Sight gags and pratfalls are also part of the mix. This is in-your-face comedy. No super-sophisticated talking heads here.
“Oh yes, it’s perfect for adolescent actors. They get it,” Quinton said, adding that theatregoers are going to enjoy the liveliness of it all, too.
“And there’s always room for improvisation, which is exciting for an audience. When something happens, I’ve given the actors leave, as they did in the original commedia dell’ arte, to go ahead. It’s funny, though. Goldoni himself was actually sick of the commedia dell’arte actors of the 16th century. So when the 17th century came along, he started scripting plays. This is one of the first scripted commedia scenarios, outside of Shakespeare, of course. But, on the other hand, he makes Truffaldino — our Harlequin character — juggle food. The comic stage business is completely left up to the actor, which is great fun for the audience, who can see it created afresh every night. We have to choreograph the pratfalls and the slapstick, of course, and it is actually slapstick. He gets bonked over the head! There’s also sword play and disguises. It’s all stuff that came from what they did in theatre on the streets of Italy. The scene where he tries to serve two banquets at once is really like that. It’s literally a running gag because he’s running with meatballs and fricandeau and duck and desserts all going this and that way. The kids have had fun with it,” she said.

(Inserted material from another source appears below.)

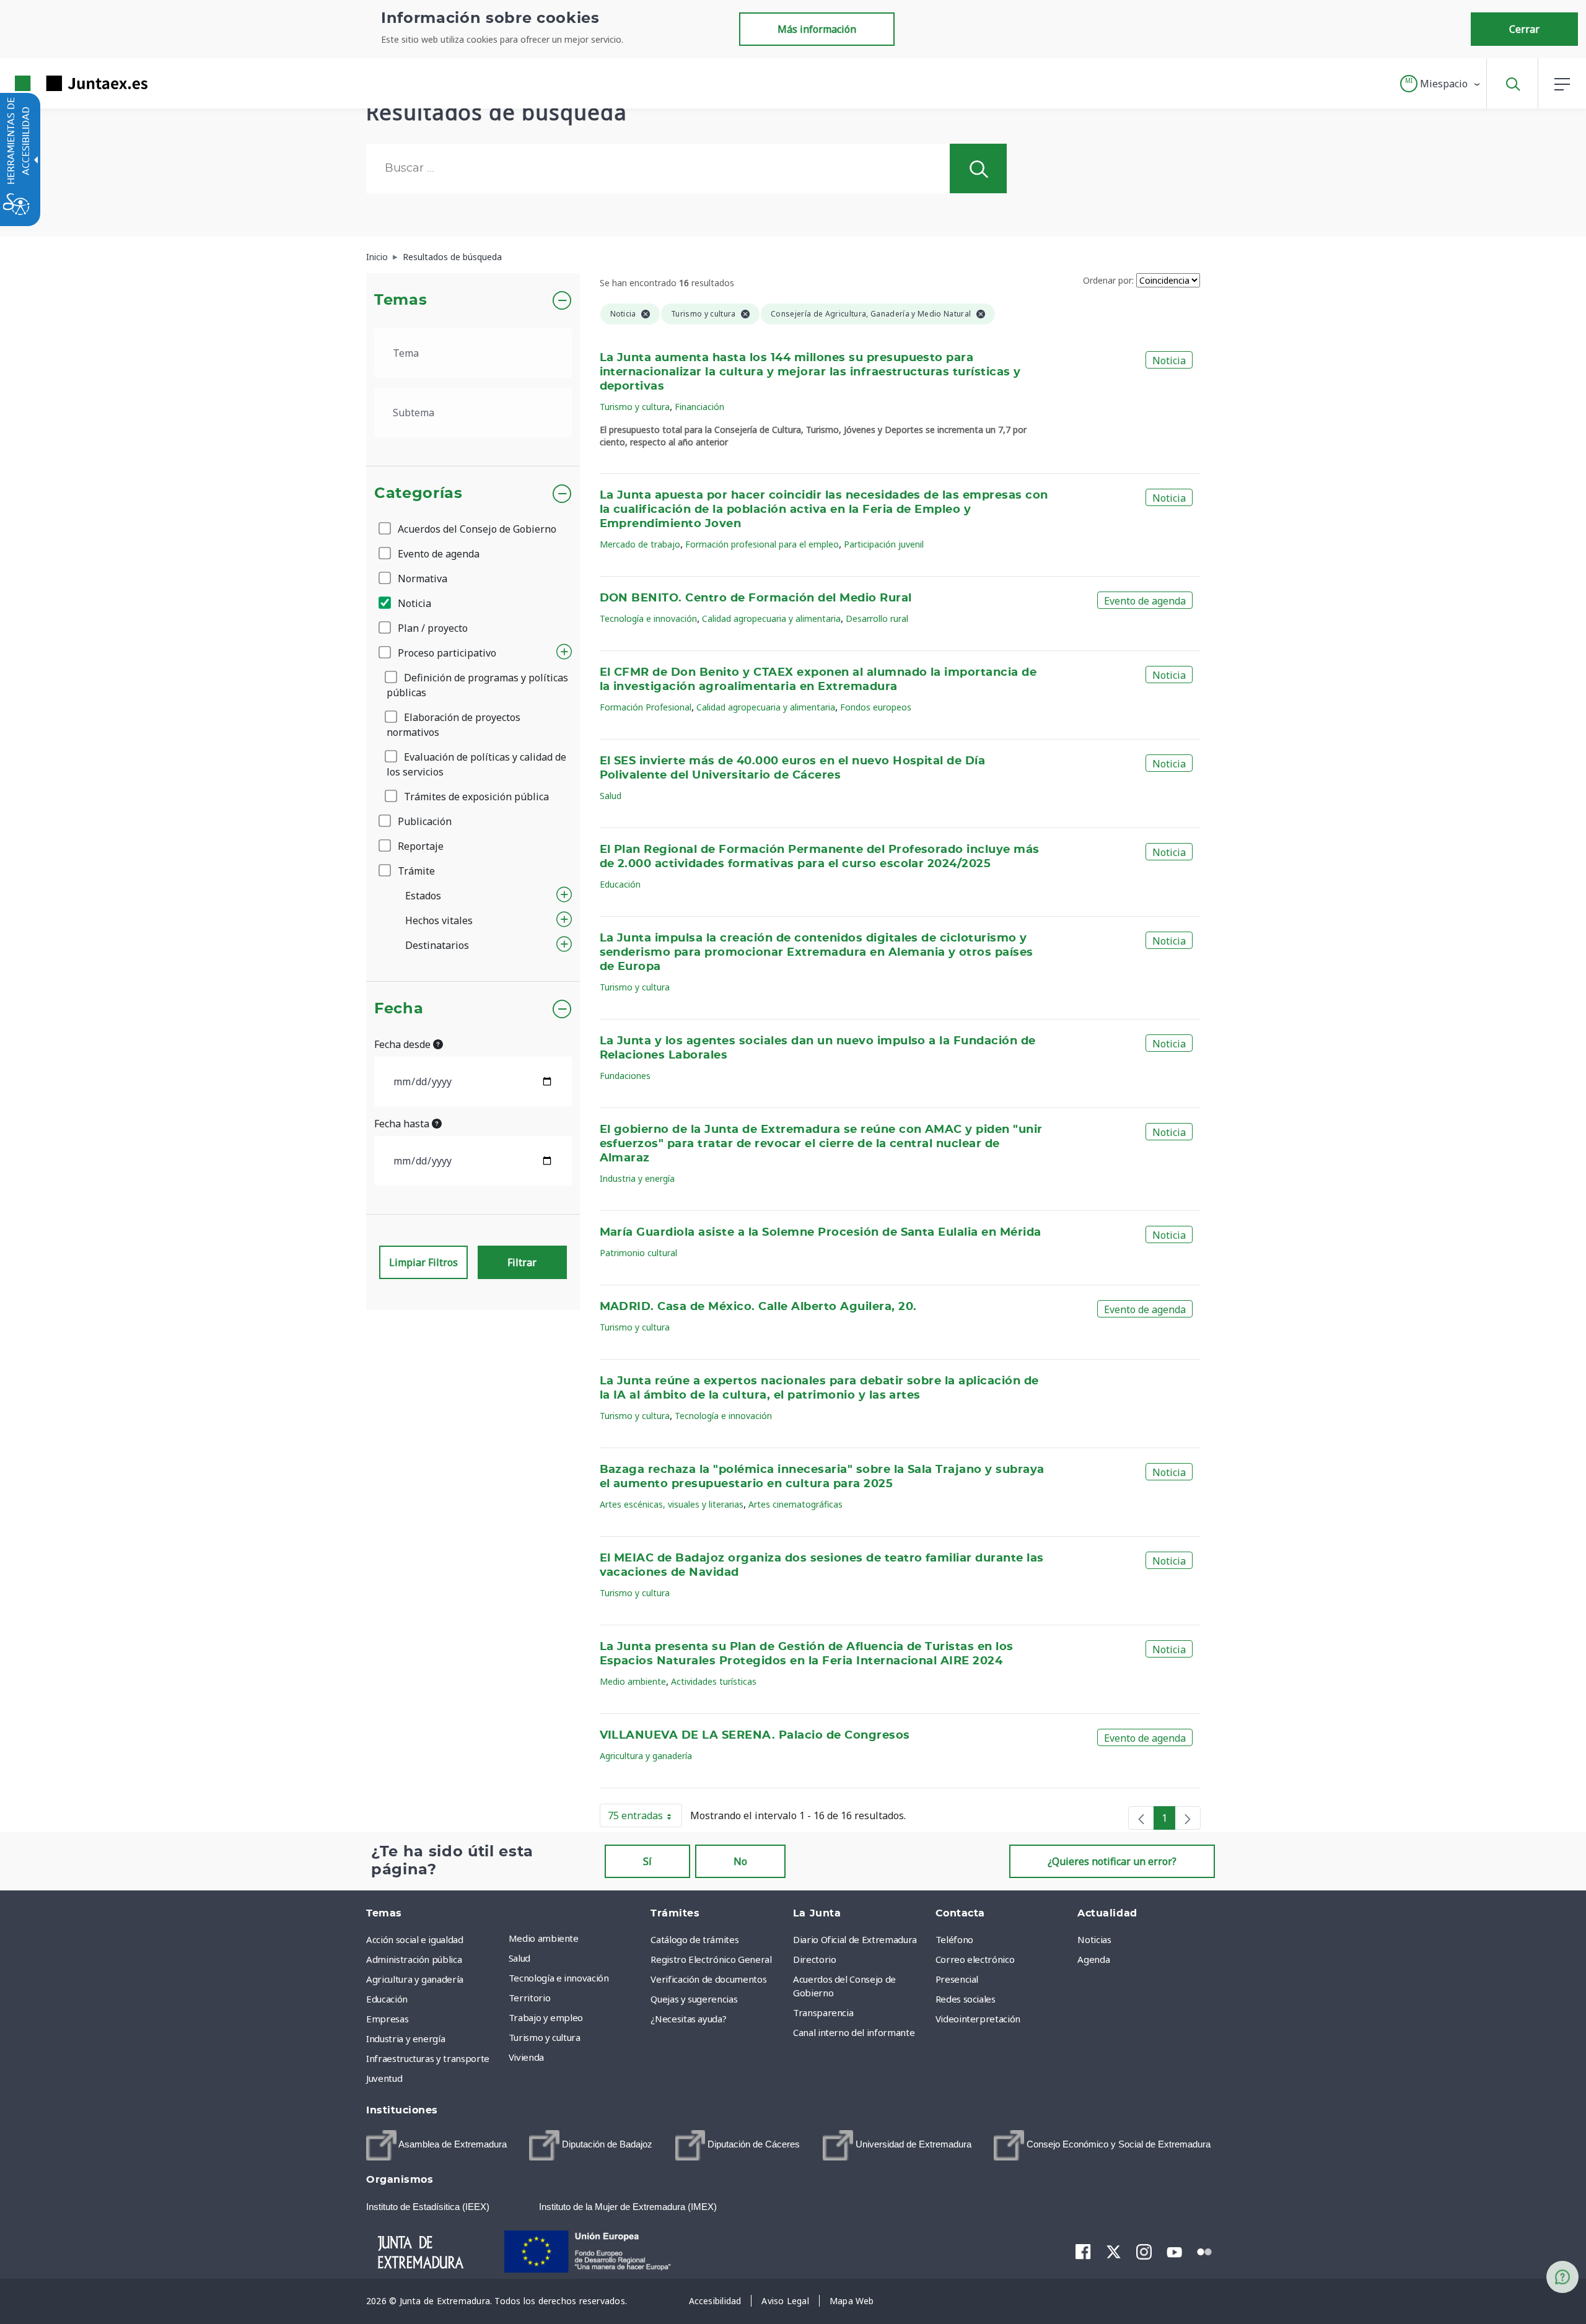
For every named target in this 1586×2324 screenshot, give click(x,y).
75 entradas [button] (645, 1818)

Michael Green, who is playing Truffaldino, is delighted with the opportunity. It’s not his first time onstage at Brentwood. He’s performed in The Addams Family this year and in The Boy Friend in 2015.
However, this play is something completely different.
“I’ve always been a sucker for comedy and it’s great to go back to the roots of it all.”
The students are enjoying rehearsing, he said.
“Sometimes we just have to stop rehearsal and get the giggles out. We’re just having so much fun.”
This isn’t just words, either, as Green gets to take part in some real physical comedy as well.
But what he loves most is the freedom.
“Miss Quinton has really given me opportunities. You can take this character and run with it, decide who the character is. It’s really refreshing. Being in The Addams Family I had to stick to what people expected, but in this, he’s more than just a stock character.”
Audiences are going to love all the characters in this show, he said.
Green is a Grade 11 student and is hoping to be in more Brentwood shows next year so fans can watch his talent unfold further.
Showtime is 7:30 p.m. nightly. Tickets are $10 per person. You can get them at the door.